On 4 June 1965, inspired by a previous prayer meeting among friends of about 25 people, the spirit descended on one of the elders and spoke, saying that "on that day was established the C&S in the UK." (36) John Adegoke, one of the senior leaders of the church in England, commented that the founding of the C&S in Britain was the fulfilment of a prophecy given at the founding of the church in Nigeria that the church would extend beyond the shores of Africa. (37) This prophecy and the way it has been utilized for the expansion of the church beyond Nigeria points to the transnational networking of C&S. An executive committee was formed that decided to advertise in the weekly magazine West Africa. Shortly after that, the group started renting King's Weigh House Church in Binney Street in central London. A year later, about 500 people attended the anniversary of the church.

In 1967, the church moved to Oaklands Congregational Church in Uxbridge Road in Shepherd's Bush. By 1970, the congregation had about 350 adults and around 200 children, with 133 ordained members. In the same year, the church introduced its open annual general meeting. In 1971, the church finally bought its first property in Earlham Grove, Forest Gate. In addition was the establishment of the various factions of the C&S. (38) However, with the purchase of their own building, the C&S was established and continued with its spiritual practices of prayers and watch night services. In 1978, the church was accepted into full membership of what used to be called the British Council of Churches, now Churches Together in Britain and Ireland. (39) The C&S is now a fully established church in Britain, with over 100 church congregations in England.
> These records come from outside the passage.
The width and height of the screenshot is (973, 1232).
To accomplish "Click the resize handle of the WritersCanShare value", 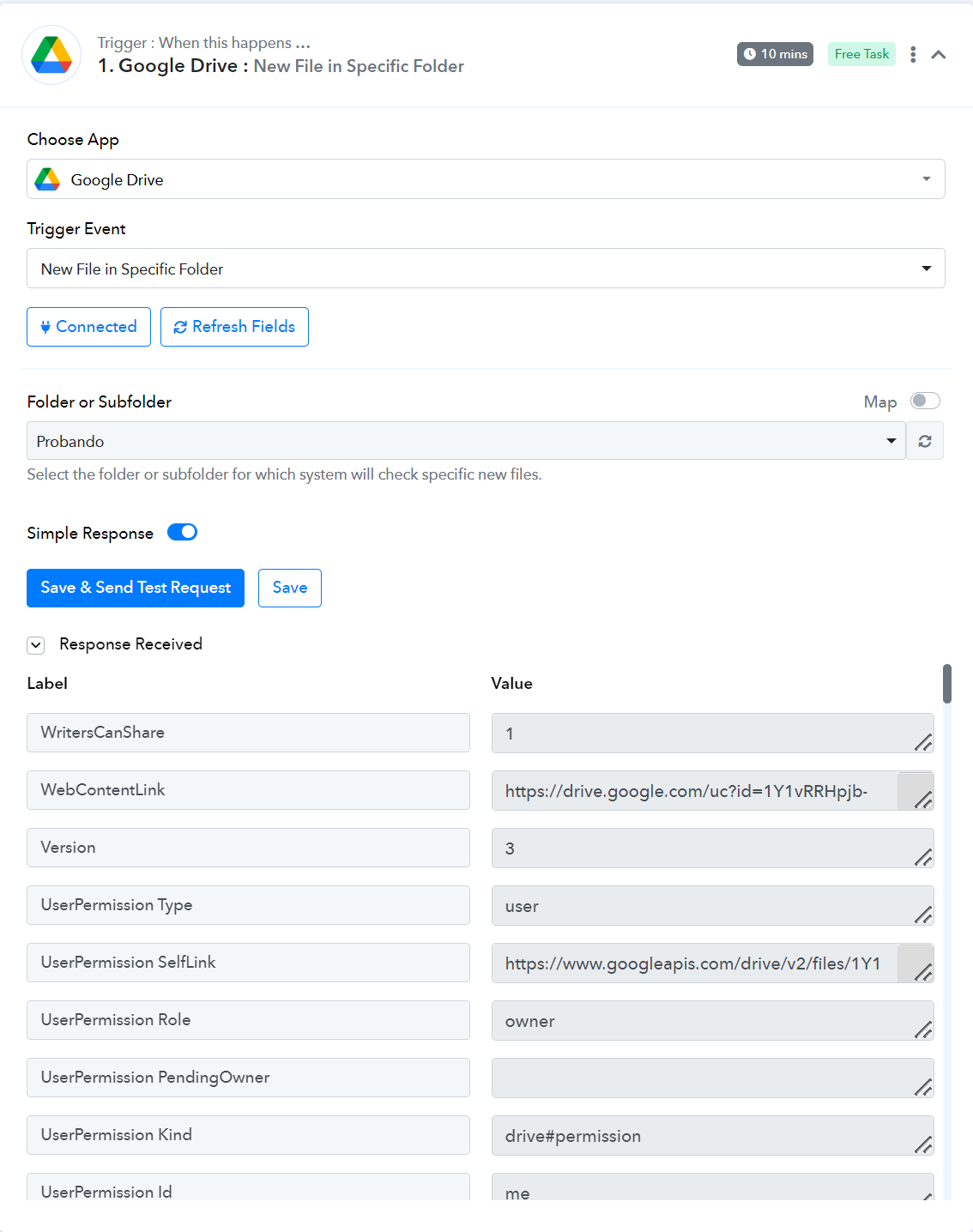I will pyautogui.click(x=923, y=743).
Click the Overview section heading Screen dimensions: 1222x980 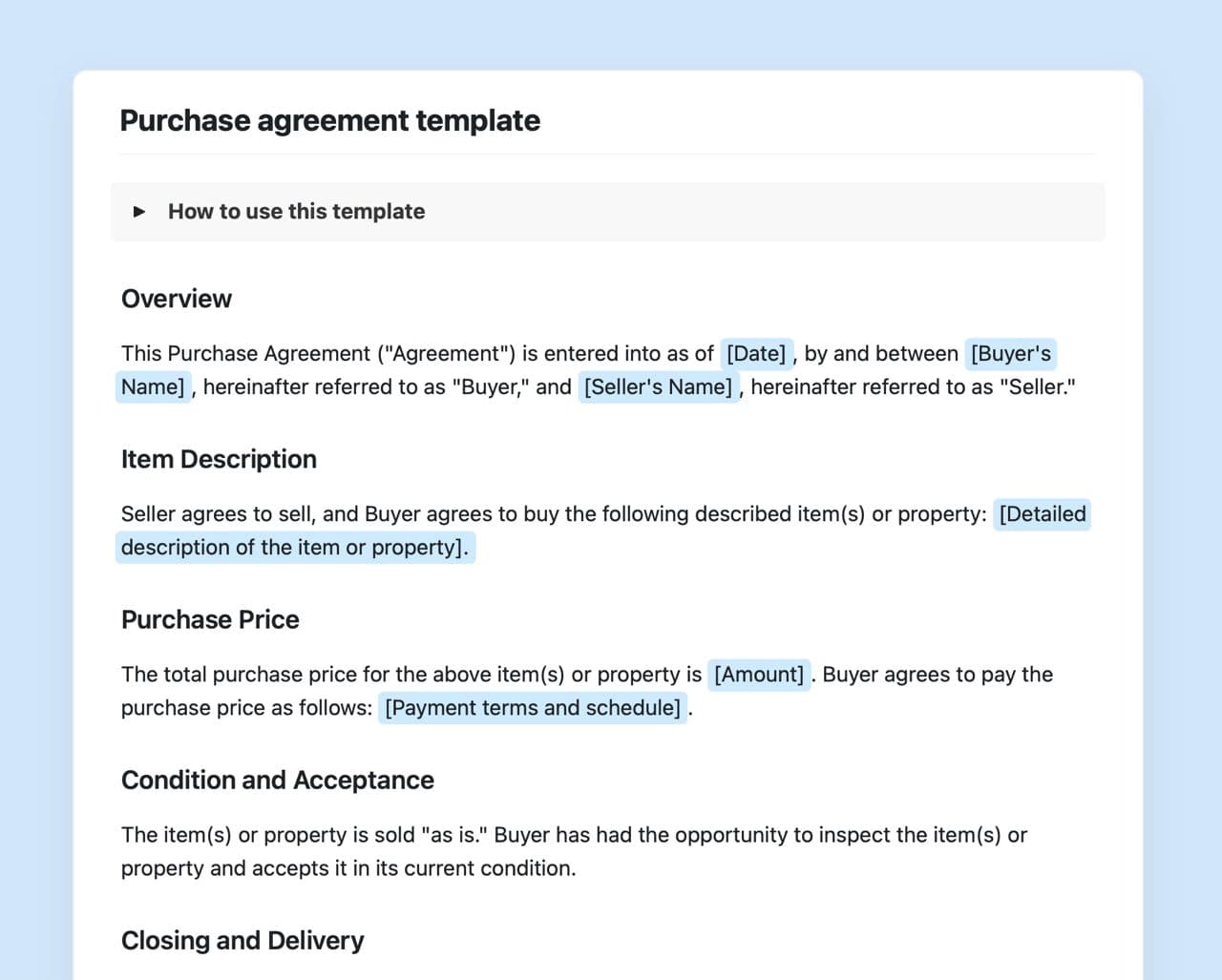pyautogui.click(x=177, y=299)
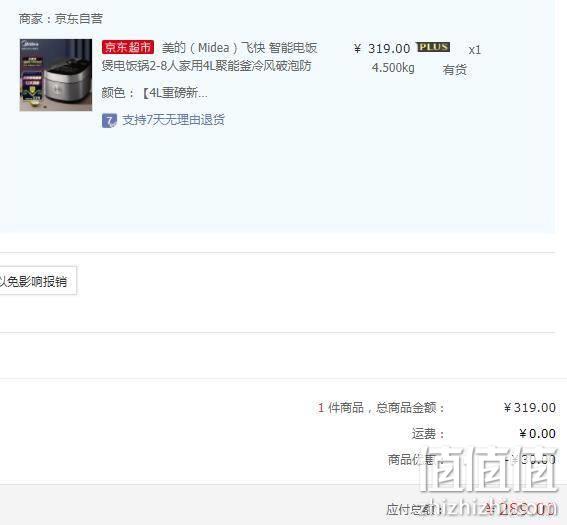Click the 7-day return policy icon

[109, 120]
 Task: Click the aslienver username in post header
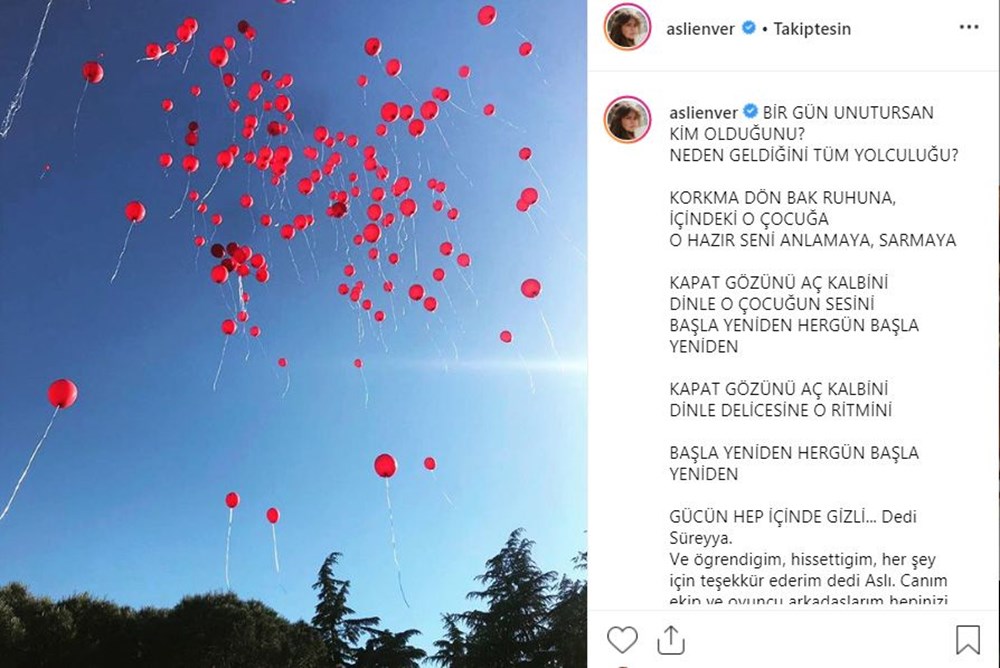point(700,29)
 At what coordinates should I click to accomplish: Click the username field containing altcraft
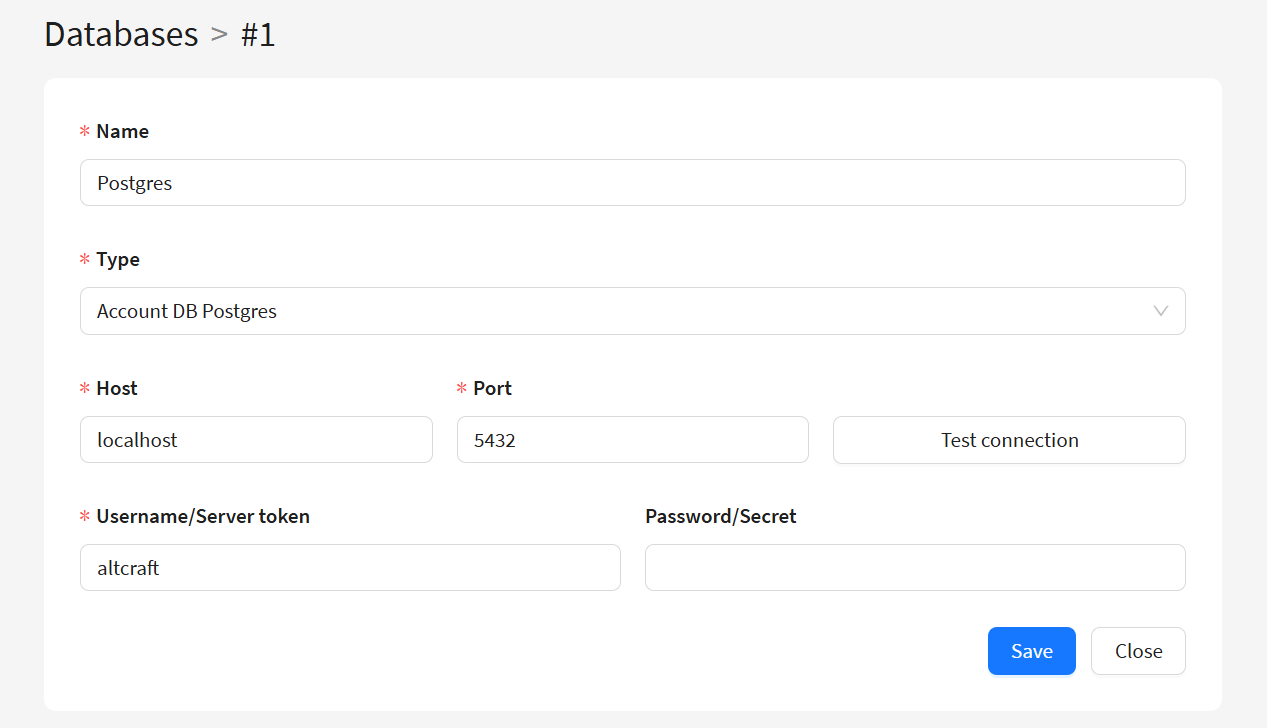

Growth and Mission of the Church

The C&S has grown in the UK primarily through church planting and secession, as Adegoke notes:
There are two possible ways open to especially AIC churches to develop
and both have been applicable to the C&S in the UK. One is development
or growth through "church planting" and the other is through "split and
grow." The former was applicable to C&S in the 1960s when a branch was
formally inaugurated in Birmingham under a united church, ignoring the
factions in Nigeria. The latter became more rampant from the 1970s,
when different factions of the church in Nigeria sought to establish
branches in the UK. From then onward, church planting became out of
fashion and split and grow became the preference for growth. (40)


This comment highlights the problem of schism that the church has had to face in its development in Nigeria and how this has been carried over to Britain. Adogame, writing about the transnationalization of African churches, suggests that these churches often do not cut links with the homeland after integrating into new cultures and context. (41) This is definitely played out within the C&S in Britain, as each faction from Nigeria has tried to plant their own branch churches. This then raises the question of why schism seems to be a major problem within AICs. Adegoke sheds some light on this with regard to the growth and development of the C&S in Britain:
Among the factors leading to the preference of split and grow is the
taste for self-actualization; self-esteem; economic reasons like
generating income to feed the Nigerian founders; differences in
doctrinal beliefs; conflicts arising from personality clashes; petty
racial prejudices; lack of uniformity among home (Nigerian) bases, etc.
These reasons can be controversial, as some factions of the church can
claim central control and organizational skills that can restore
credibility in their factions. (42)


Highlighted here is the idea of generating income in Britain to feed the Nigerian founders. Perhaps this explains the transnational constraints and ties that some African Pentecostal churches with mother churches in Africa face, compared with independent churches founded in Britain or other parts of Europe. Nevertheless, the C&S is growing and appeals to Africans who want to reaffirm their sense of African identity in a postmodern society such as Britain. This is why some Africans have a dual church membership. From my own observation and field research, some African Christians attend mainstream churches but still keep their membership with Aladura churches.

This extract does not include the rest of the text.